Saved data entries
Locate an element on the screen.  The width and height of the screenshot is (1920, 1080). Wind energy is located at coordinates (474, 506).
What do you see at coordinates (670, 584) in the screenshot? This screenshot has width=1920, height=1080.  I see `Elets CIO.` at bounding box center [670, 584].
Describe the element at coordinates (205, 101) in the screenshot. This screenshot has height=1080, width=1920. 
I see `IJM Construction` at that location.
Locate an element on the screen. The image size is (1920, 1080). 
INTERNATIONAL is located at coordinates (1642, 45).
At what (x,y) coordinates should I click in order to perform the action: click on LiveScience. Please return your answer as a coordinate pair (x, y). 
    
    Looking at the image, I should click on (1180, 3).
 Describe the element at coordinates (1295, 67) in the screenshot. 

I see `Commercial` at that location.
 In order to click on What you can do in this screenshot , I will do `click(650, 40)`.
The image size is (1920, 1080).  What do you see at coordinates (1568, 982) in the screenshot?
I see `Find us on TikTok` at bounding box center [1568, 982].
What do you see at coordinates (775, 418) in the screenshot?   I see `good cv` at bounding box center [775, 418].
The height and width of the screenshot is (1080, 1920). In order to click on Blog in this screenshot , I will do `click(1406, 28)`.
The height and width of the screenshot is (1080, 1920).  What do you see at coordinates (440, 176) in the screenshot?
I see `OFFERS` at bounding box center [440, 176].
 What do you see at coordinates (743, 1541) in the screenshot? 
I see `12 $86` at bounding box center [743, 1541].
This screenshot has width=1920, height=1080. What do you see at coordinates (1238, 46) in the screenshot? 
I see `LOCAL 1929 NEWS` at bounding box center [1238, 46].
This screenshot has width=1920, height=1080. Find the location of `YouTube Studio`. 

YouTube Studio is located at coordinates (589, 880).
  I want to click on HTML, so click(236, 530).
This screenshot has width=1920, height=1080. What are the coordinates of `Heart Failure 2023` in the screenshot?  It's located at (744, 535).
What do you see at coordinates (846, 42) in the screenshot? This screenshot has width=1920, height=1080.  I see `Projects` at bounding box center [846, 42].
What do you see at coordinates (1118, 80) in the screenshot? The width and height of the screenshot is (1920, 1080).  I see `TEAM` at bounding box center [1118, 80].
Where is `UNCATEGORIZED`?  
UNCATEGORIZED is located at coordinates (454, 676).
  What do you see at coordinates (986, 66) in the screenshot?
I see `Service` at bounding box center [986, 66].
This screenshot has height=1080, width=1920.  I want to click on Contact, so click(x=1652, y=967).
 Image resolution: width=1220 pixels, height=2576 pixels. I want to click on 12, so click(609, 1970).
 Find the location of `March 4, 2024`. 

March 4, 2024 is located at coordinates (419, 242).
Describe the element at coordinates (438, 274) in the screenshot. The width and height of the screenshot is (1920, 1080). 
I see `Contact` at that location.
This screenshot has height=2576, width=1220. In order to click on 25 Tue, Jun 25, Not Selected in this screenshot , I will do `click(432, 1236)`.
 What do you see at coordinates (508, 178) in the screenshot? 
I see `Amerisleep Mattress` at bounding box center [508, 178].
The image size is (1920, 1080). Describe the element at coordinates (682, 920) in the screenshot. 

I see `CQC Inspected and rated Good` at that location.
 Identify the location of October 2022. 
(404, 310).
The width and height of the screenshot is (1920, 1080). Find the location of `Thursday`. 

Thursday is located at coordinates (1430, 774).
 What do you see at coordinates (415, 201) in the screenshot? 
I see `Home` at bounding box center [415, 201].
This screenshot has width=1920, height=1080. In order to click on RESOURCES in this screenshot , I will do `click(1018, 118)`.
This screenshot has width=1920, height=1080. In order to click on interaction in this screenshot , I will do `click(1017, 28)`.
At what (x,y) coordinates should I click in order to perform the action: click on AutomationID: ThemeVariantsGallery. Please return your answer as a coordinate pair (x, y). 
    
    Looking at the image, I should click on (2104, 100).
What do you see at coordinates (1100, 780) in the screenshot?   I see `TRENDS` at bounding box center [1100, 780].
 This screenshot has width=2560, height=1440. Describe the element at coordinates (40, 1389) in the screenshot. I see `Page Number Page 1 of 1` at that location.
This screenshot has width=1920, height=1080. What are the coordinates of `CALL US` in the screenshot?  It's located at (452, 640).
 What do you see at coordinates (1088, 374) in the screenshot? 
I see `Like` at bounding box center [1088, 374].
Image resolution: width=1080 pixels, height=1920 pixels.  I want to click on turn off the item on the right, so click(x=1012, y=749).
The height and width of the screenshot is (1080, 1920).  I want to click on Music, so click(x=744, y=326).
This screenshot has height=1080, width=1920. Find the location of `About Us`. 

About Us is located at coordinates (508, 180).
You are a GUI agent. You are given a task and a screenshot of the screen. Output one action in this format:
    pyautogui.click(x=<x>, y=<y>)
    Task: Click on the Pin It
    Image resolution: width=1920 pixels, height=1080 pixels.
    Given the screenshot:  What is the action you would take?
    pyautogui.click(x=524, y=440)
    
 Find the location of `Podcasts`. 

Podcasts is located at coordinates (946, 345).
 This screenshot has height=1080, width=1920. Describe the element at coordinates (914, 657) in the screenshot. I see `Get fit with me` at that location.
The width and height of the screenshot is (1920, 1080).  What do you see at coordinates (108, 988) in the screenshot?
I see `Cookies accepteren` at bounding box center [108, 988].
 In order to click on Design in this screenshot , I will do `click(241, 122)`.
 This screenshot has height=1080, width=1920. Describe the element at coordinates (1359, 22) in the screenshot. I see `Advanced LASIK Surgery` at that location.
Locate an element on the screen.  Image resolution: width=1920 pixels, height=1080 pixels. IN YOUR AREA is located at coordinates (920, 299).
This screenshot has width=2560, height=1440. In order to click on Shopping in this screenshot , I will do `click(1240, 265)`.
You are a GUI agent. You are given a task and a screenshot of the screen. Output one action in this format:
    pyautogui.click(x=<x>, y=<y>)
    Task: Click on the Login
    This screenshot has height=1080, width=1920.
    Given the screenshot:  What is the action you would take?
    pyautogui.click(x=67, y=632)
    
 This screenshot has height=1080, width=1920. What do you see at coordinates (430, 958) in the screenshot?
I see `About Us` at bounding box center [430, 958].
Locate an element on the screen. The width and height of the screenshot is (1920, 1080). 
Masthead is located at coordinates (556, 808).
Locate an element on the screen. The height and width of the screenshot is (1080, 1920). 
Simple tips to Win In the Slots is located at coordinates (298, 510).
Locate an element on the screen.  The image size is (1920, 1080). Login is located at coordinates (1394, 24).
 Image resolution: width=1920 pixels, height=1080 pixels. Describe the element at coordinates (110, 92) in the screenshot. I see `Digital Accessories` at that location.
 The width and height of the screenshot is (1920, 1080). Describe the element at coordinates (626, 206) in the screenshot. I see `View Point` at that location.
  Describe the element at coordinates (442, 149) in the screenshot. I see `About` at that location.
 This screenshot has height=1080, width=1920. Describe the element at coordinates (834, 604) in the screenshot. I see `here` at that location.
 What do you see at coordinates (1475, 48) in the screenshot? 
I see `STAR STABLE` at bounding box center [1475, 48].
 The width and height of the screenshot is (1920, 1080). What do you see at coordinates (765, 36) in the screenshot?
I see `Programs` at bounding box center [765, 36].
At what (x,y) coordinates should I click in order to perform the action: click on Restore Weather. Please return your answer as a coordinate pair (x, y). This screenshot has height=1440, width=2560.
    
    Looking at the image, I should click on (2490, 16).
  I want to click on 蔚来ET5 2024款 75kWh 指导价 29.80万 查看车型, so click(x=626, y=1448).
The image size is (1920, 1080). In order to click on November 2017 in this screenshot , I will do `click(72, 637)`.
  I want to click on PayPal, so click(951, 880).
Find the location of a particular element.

▸ PROBLEM:
Show each line of the material above that contains the string "Contact", copied in full. Case counts.

▸ SOLUTION TO THE PROBLEM:
This screenshot has height=1080, width=1920.  I want to click on Contact, so click(x=1652, y=967).
I see `Contact` at that location.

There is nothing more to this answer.